13. The syllabus pages are password protected. We will provide the password on the first day of class.

PROGRAM DESCRIPTION

Programming Language Theory and Practice is an advanced Computer Science program. We will concentrate on:

1. The Lambda Calculus (and Haskell in Winter and Spring)
2. Types and Programming Languages
3. Formal Languages and automata theory
4. Parsing
5. Computability
6. Prolog and Logic Programming
7. Machine Learning and Data Mining (an associated winter and spring module with Richard Weiss)

REQUIRED TEXTBOOKS

1. Types and Programming Languages, by Benjamin Pierce.
2. Lecture Notes on the Lambda Calculus, by Peter Selinger.
3. Lambda Calculus and Types, by Andrew D Ker.
4. Introduction to Lambda Calculus, by Henk Barendregt and Erik Barendsen.
5. Languages & Machines 3d edition, Sudkamp ISBN 978-0-321-32221-0 (This book recently went out of print. It is available from a variety of sources such as Amazon, Valore books, alibris, abebooks, textbooks.com. The author does not have a pdf of the book, but also thought used copies would be available from the above sources..)
6. Learn Prolog Now!
7. An Introduction to Prolog Programming
8. From Logic Programming to Prolog

SCHEDULE

Room assignments are still under negotiation.

SYLLABI

1. Foundations of Programming Languages (Lambda Calculus)
2. Types and Programming Languages
3. Formal Languages
4. Logic Programming

CREDIT POLICY

You cannot get partial credit for any thread: either you get credit for Lambda Calculus or you don't, either you get credit for Formal Languages or you don't, etc. In order to get credit for any thread you must:

1. Complete all exams
2. Complete homework assignments and labs
3. Attend and participate in class

If you do the work, you will get credit. The quality of your work will determine the nature of your evaluation. Don't confuse credit with quality. A narrative evaluation allows the faculty to include aspects of your performance that would not ordinarily be reflected in a grade. That works both ways. If you do great work, you get credit AND you get an evaluation that reflects that work.

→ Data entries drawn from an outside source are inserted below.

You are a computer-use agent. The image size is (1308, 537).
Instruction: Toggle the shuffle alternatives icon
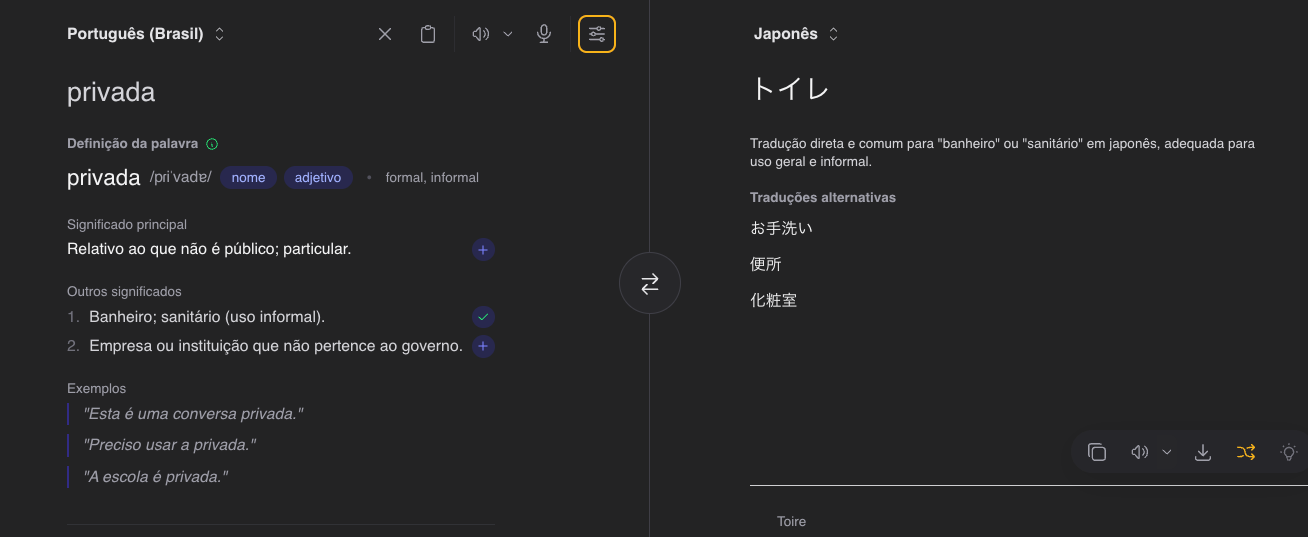(1245, 452)
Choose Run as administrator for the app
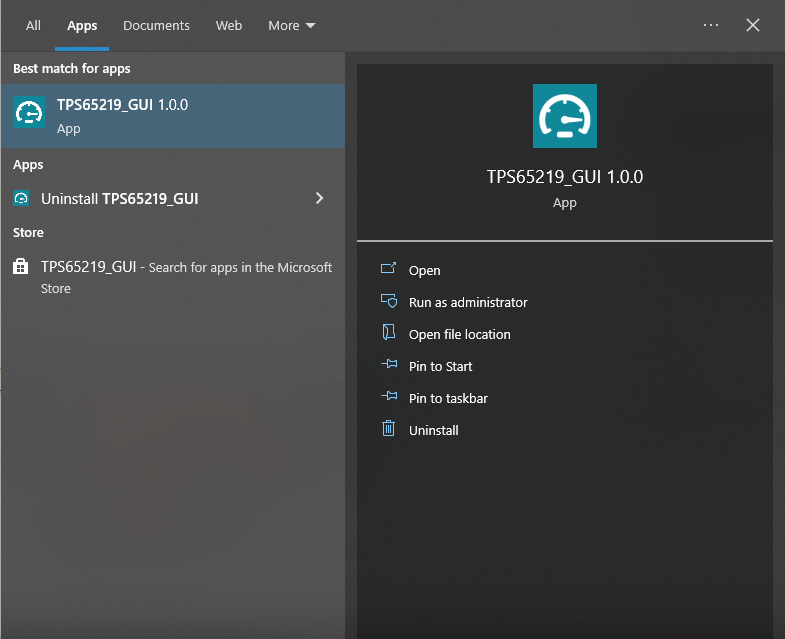Viewport: 785px width, 639px height. point(468,302)
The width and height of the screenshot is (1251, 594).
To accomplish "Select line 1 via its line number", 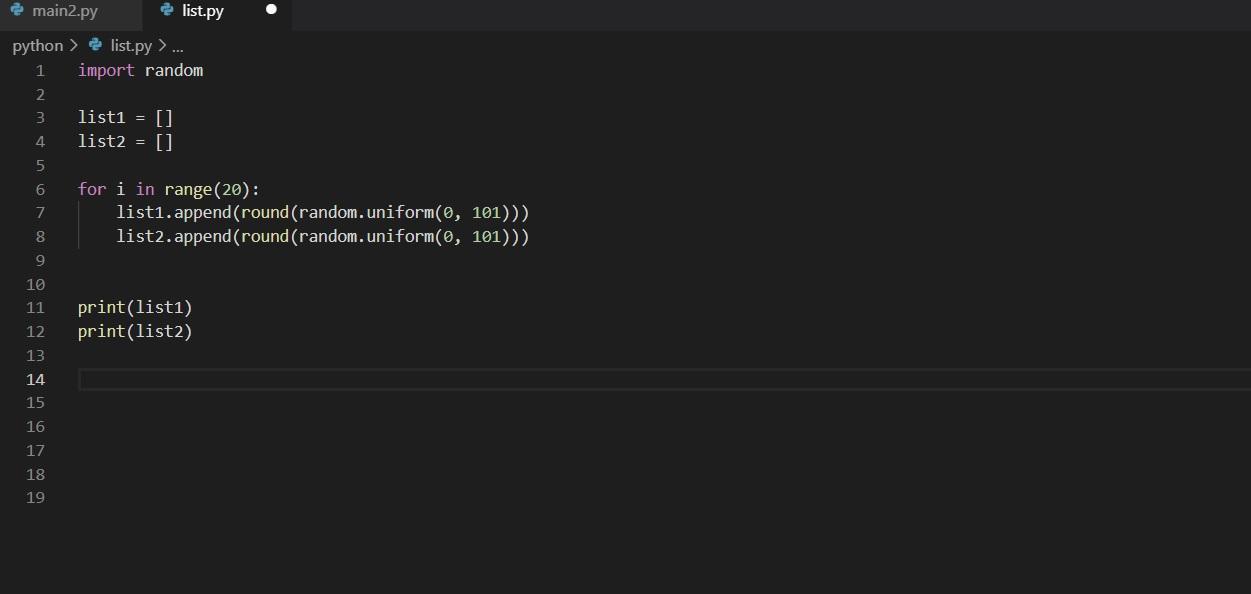I will (40, 71).
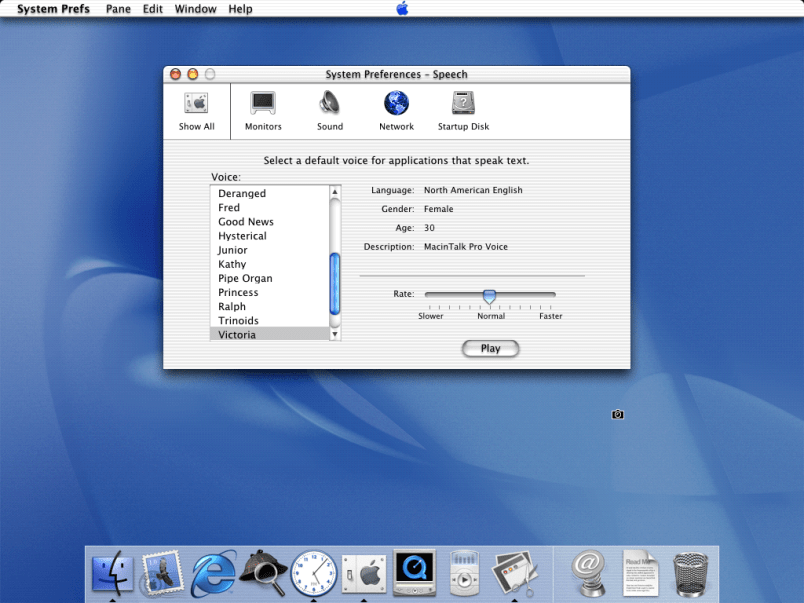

If you work hard but have some areas that you don't understand, we can emphasize your efforts while also commenting on the areas that you still have to work on. If you don't work hard, and there are many areas that you don't understand well, we can also include that in the evaluation.

HOMEWORK POLICY

1. All textbook reading should be completed prior to class. This allows you to participate more meaningfully in the class discussion and ask appropriate questions.
2. All homework assigned in a week are due the following week (unless otherwise specified). So if you are given an assignment in Formal Languages during week 1, it is due week 2. In general, you should aim at completing your work for the first meeting of the week (so work for Formal Languages should be competed by Monday; work for Haskell should be completed by Tuesday, etc.) This allows us to review the work, and start on the next weekly topic.
3. There are no (explicit) penalties for late work. However, we will discuss answers to problems and review sample solutions to programs. If you turn in your work after solutions have been posted or discussed, and this is a regular habit, then this may be reflected in your evaluation. Additionally, if you are consistently late with your work, you will have trouble keeping up with the class topics.
4. Concept assignments (those that do not require you to write or complete a program) should be turned in on paper.
5. All assignments should be turned in using a submit program. Directions on using submit will be posted on the webpage when available (and before you need it!)
6. Working in groups for homeworks and labs is fine, but all members of the group should be identified on any group work. Turning in work without acknowledging all contributors is considered academic dishonesty. Please cite all outside references used as well, including websites and other sources. Please limit the size of your group to 3 people.
7. All work on exams should be your OWN WORK. No collaboration is allowed.

CREDIT ALLOCATION

Yearly Credit

PROGRAM DESCRIPTION

Fall Quarter

Lambda Calculus                                    

We will study mathematical foundations of programming languages as developed through the untyped and typed lambda calculus, including syntax, types, semantics, model theory, and the correspondence with logic and proofs (fall).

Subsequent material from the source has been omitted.